Vorgeschichtliche Funde beweisen, dass schon im 3. Jahrtausend v. C. im nahen Quillerwald die Schnurkeramiker angesiedelt waren.
Als die Autobahn 1935 gebaut wurde, fand man zahlreiche Hügelgräber am Schleifsteinskopf.
1532 Nach der Reformation (1526) erhält Altenbrunslar einen Mönch aus der Breitenau als ersten ev. Prediger.
Altenbrunslar war immer ein Filial von Wolfershausen.
über das Alter der Kapelle in Altenbrunslar gibt es keine genauen Angaben (vermutlich ca. 900 Jahre). Die denkmalgeschützte evangelische Kapelle ist ein ursprünglich romanischer Bau, der in spätgotischer Zeit verändert und um einen Rechteckchor erweitert wurde. Über dem Kirchenschiff liegt ein fensterloses Fachwerk-Obergeschoss, das vermutlich einst als Fruchtspeicher diente. Eine ortsbezogene Sage dazu finden Sie unter Sagen.
Das Fachwerk-Obergeschoss und der Turm wurden 1681 errichtet.
Die noch heute vorhandene Glocke soll aus der Wüstung Brechelsdorf stammen.
In gotischen Minuskeln ist darauf zu lesen:
Im Jahr des Herren 1487, gegrüßt seist du Maria"
Am 3. September 1849 fährt der erste Zug durch Altenbrunslar, gezogen von der Henschel-Lokomotive Hassia.
Im Jahr 1885 wurde die erste Ederbrücke zwischen den beiden Brunslar dem Verkehr übergeben.
Bis dahin führte unterhalb der jetzigen Brücke ein Holzsteg, Specke genannt, über das Wasser.
In Herbst wurde der Steg immer wegen des zu erwartenden Hochwassers und des Eisgangs abgenommen.

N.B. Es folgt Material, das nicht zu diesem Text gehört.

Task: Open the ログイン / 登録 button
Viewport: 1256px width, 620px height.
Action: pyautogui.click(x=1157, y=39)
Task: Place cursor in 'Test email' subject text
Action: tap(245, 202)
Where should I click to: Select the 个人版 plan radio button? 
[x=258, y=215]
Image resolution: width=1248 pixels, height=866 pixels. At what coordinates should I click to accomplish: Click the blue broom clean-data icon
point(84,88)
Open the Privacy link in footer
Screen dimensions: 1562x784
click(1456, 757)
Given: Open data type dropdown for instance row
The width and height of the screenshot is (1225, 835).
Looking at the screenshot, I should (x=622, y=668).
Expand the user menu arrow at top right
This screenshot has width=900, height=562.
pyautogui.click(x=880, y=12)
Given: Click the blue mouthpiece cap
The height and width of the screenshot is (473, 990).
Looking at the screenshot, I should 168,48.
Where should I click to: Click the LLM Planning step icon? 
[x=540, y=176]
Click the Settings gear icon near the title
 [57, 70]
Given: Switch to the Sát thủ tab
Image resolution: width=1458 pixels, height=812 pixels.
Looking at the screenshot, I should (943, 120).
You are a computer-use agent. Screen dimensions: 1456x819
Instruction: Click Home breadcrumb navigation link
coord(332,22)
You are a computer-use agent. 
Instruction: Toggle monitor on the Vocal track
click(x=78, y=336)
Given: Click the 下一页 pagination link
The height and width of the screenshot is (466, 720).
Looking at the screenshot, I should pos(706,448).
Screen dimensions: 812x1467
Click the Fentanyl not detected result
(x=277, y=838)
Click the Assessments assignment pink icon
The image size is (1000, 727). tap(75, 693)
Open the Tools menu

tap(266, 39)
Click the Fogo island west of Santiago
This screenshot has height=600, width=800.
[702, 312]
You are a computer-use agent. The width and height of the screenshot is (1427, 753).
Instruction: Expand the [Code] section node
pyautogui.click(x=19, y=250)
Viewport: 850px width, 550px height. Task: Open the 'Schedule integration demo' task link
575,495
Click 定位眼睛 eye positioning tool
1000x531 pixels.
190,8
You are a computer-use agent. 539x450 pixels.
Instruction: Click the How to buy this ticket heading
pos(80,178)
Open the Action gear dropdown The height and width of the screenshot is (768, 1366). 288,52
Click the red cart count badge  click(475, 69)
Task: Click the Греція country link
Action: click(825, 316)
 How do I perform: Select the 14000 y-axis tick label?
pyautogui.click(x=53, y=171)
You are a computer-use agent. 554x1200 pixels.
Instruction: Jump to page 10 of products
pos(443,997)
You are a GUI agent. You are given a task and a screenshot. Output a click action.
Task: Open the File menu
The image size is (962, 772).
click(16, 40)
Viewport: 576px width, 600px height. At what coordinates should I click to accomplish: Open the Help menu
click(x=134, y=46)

Dann begann der Fährbetrieb mit einem Boot, das etwa 20 bis 30 Personen faßte.
Damit setzten auch die Schulkinder über, wenn sie zur Schule nach Neuenbrunslar wollten.
Beim Brückenbau wurde täglich 12 Stunden gearbeitet, es waren auch Maurer aus Bayern beschäftigt.
Ein Teil der Steine mußte mit Pferdewagen aus Balhorn herbeigefahren werden, die übrigen wurden hier gebrochen.
Die Einwohner zahlten freiwillige Spenden, ein Teil des aufzubringenden Geldes wurde bei der Landeskreditkasse in Kassel geliehen.
Manche Leute zahlten noch im zweiten Weltkreig Zinsen für den Brückenbau.
Der 17. Mai 1943 ist noch vielen Altenbrunslarern in schlechter Erinnerung.
Durch einen Bombenangriff auf die E dert alsperre wurde das gesamte untere Edertal überflutet.
Der größte Teil des Unterdorfes stand unter Wasser.
Die Brücke hielt den Wassermassen stand, nur der Oberbau musste erneuert werden.
1967 Elektrifizierung der Main-Weser-Bahn.
1971 Alten- und Neuenbrunslar werden durch die Gebietsreform zur Gemeinde Brunslar.
1. Januar 1974 Altenbrunslar wird Stadtteil von Felsberg.
2000 Die kleine stadteigene Kapelle in Altenbrunslar wird gründlich renoviert und ist wieder das Schmuckstück unserer Gemeinde.